Powód żądaniem pozwu dochodził także renty z tytułu zwiększonych potrzeb od dnia 27 września 2013 r., wskazując przy tym na dojazdy do lekarza rodzinnego i specjalistów, dietę, preparaty witaminowe, koszty codziennej opieki, koszty opieki podczas wizyt u lekarza, koszty odpłatnych badań i wizyt prywatnych.

Dowód:

-

zeznania powoda k. k. 526v-527

-

zeznania świadka J. K. (1) k. 166, 168

-

zeznania świadka J. K. (2) k. 166, 168

-

zeznania świadka B. T. (2) k. 175-181

-

zeznania świadka M. B. k. 189-191

-

kopia decyzji Centrum (...) S.A. w Ł. k. 20

-

wykaz kosztów podróży (treść pozwu) k. 8-9

-

kopia orzeczenia o niepełnosprawności k. 21

-

kopia dokumentacji lekarskiej B. T. (1) k. 24-83

-

kopie paragonów, fv k. 84-98

-

informacja z Gminnego Ośrodka Pomocy (...) k. 148

-

opinia mgr inż. S. G. k. 246-282

-

zeznania biegłego mgr inż. S. G. k. 302-304

-

opinia sądowo-psychiatryczna sporządzona przez biegłego psychiatrę dr A. W. k. 412-419

-

opinia sądowo-neuropsychologiczna sporządzona przez biegłego neuropsychologa klinicznego mgr M. G. k. 420-424

-

opinia sądowo-lekarska sporządzona przez biegłego lek. med. E. G. k. 425-432

-

opinia sądowo-lekarska sporządzona przez biegłego specjalistę neurologa M. W. i specjalistę ortopedii i traumatologii specjalistę rehabilitacji medycznej dr (...). K. B. (1) k. 433-444

-

opinia uzupełniająca sporządzona przez biegłego specjalistę neurologa M. W. k. 475-481

-

opinia uzupełniająca sporządzona przez biegłego psychiatrę dr A. W. k. 482-484

-

opinia uzupełniająca sporządzona przez biegłego neuropsychologa klinicznego mgr M. G. k. 485-486

-

oświadczenie o stanie rodzinnym, majątku, dochodach i źródłach utrzymania k. 14-17, 104-105

-

zaświadczenia o zatrudnieniu k. 107-108

-

rachunki, faktury, polisa dot. utrzymania domu k. 109-116

-

oświadczenie o stanie rodzinnym, majątku, dochodach i źródłach utrzymania B. T. (1) k. 308-312, 338, 355-359

Sąd zważył, co następuje:

Sąd dał wiarę dokumentom stanowiącym podstawę do ustalenia stanu faktycznego sprawy nie znajdując zastrzeżeń, co do ich wiarygodności. Strony w żaden sposób nie zakwestionowały tych dowodów.
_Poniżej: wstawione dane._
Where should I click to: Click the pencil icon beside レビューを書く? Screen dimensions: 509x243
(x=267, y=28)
Zeznania powoda Sąd uznał za wiarygodne, albowiem były spójne logiczne, a wraz z opiniami biegłych sądowych, dokumentacją lekarską i zeznaniami przesłuchanych w sprawie świadków, przyczyniły się do ustalenia okoliczności zdarzenia oraz przedstawienia sytuacji zdrowotnej oraz życiowej powoda. Przy czym powód samego zdarzenia nie pamięta.

Za wiarygodne Sąd uznał zeznania B. T. (2), J. K. (1), J. K. (2) i K. B. (2), albowiem były szczere, spójne i logiczne.
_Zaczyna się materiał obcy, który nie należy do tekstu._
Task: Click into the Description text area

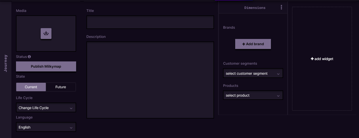Action: 150,80
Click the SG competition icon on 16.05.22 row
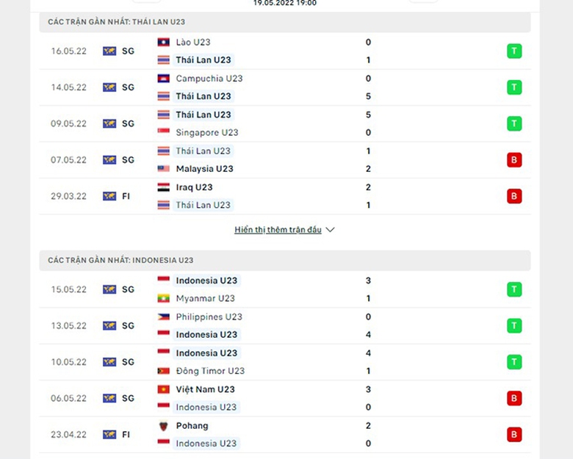 click(x=109, y=51)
Zeznaniom świadka M. B. Sąd dał wiarę w części, w jakiej znalazły one potwierdzenie w zgromadzonym materiale dowodowym. Sąd nie dał wiary twierdzeniu świadka, iż jechał z prędkością 80 km/h, a zatem niższą niż 90 km/h, oraz zwolnił przed zdarzeniem wobec oślepienia światłami pojazdu jadącego z naprzeciwka. Przeczą temu ustalenia biegłego dokonane m.in. w oparciu o odczyty tachometru. Także twierdzenia, iż kierujący pojazdem nie miał możliwości dostrzeżenia rowerzystów wcześniej, bowiem nie mieli oni włączonych świateł, a także uzasadnionego nie podejmowania żadnych środków ostrożności na odcinku drogi, na którym doszło do wypadku, nie znalazło potwierdzenia w zgromadzonym materiale dowodowym.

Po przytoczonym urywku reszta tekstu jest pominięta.